Ruban Chelladurai, associate vice-president of planning, budgeting and IT, said the Integrated Learning and Innovation Centre will be constructed in the next few years. Planning will take about a year and construction around two.
The building was first proposed in 2016, and students will be able to use the ILIC as a place to study and gather. It will also serve as a student innovation and entrepreneurship centre and be equipped with smart classrooms. Propel, Western's startup accelerator, will relocate to the ILIC.
Chelladurai said while the building's exact location is still being worked out, it will be constructed on Concrete Beach because of its central location and proximity to Weldon Library and the University Community Centre.

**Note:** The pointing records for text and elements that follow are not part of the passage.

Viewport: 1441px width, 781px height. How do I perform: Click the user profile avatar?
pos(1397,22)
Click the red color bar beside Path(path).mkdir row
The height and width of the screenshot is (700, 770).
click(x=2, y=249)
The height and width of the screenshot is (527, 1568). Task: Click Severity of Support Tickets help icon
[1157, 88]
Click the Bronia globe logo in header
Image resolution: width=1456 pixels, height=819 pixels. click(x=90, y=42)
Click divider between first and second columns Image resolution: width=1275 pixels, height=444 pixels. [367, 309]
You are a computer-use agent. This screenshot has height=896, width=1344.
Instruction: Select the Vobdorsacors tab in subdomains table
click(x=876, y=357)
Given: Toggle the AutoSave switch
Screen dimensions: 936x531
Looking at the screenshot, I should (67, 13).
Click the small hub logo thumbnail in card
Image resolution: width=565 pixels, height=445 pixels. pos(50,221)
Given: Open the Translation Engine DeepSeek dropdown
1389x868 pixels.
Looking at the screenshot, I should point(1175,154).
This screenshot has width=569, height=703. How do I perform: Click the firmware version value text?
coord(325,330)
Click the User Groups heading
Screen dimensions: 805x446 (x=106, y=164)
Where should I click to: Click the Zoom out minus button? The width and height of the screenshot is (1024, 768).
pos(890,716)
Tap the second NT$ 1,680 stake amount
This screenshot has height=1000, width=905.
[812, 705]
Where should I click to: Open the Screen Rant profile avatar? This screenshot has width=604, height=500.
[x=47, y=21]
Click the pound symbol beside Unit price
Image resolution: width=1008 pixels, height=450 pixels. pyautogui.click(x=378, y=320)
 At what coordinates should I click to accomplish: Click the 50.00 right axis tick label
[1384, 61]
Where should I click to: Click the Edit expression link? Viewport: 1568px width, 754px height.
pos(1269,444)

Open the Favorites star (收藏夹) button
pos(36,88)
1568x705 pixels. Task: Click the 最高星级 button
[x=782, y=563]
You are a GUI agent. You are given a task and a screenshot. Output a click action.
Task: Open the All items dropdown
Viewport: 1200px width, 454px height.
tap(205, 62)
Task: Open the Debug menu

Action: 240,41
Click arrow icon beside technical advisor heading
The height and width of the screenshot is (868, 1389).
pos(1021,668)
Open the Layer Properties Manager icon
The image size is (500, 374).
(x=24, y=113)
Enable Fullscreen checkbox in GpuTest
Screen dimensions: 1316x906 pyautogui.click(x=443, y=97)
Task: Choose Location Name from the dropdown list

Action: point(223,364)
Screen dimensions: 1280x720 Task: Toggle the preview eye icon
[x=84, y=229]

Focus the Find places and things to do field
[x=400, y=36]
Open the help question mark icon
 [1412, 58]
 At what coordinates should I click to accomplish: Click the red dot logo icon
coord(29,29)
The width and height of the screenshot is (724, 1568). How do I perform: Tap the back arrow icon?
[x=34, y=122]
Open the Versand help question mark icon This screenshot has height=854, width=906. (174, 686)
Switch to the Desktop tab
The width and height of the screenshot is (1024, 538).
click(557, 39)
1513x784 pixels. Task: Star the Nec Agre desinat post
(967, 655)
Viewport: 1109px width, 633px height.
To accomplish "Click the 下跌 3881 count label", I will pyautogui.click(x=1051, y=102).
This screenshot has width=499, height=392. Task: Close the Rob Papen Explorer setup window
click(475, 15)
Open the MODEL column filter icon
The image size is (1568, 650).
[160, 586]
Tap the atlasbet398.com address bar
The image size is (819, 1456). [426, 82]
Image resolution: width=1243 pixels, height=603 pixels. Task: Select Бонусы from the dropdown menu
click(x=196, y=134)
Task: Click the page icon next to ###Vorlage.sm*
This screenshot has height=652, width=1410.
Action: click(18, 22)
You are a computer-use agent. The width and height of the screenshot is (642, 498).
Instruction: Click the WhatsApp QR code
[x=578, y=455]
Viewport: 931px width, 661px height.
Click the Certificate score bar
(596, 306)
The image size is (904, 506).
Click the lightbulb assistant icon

“We wanted to make sure [the ILIC] will work without disrupting the rest of the campus and surrounding areas. We believe that Concrete Beach will work,” Chelladurai said. “We haven’t taken any other detailed steps.”
Western's draft Open Space Strategy tentatively placed the ILIC next to Weldon and in front of the UCC:
Another project at Western, the integrated Health and Wellness Centre at Thames Hall, has delayed planning and construction of the ILIC. The new Health and Wellness Centre will consolidate campus resources, such as Student Health Services and Psychological Services, in one building.
Chelladurai said that construction of the new health centre is the university's current priority.
While details such as the ILIC's size and budget are still being established, Chelladurai estimates the building will be roughly 100,000 square feet and cost between $40 and $50 million.
The University Students' Council's outgoing president, Tobi Solebo, is in support of the ILIC building. He said that the building will offer opportunities to students that were not previously possible. In 2016, USC councillors overwhelmingly voted in favour of the building's development.
“I think this space will truly benefit students. There are still many decisions to be made surrounding the project, but preliminary conversations look quite promising. This space will be similar to ones offered at universities across the country and south of the border, which have received positive reactions from students,” Solebo said.
Solebo also notes that the primary concern students have raised is the future loss of open space on Concrete Beach. He recognizes that if space is lost, the school needs to assess how it will be replaced.
“We are determined to ensure that if Concrete Beach has a building built upon it, that it will be replaced by more open space central to campus.”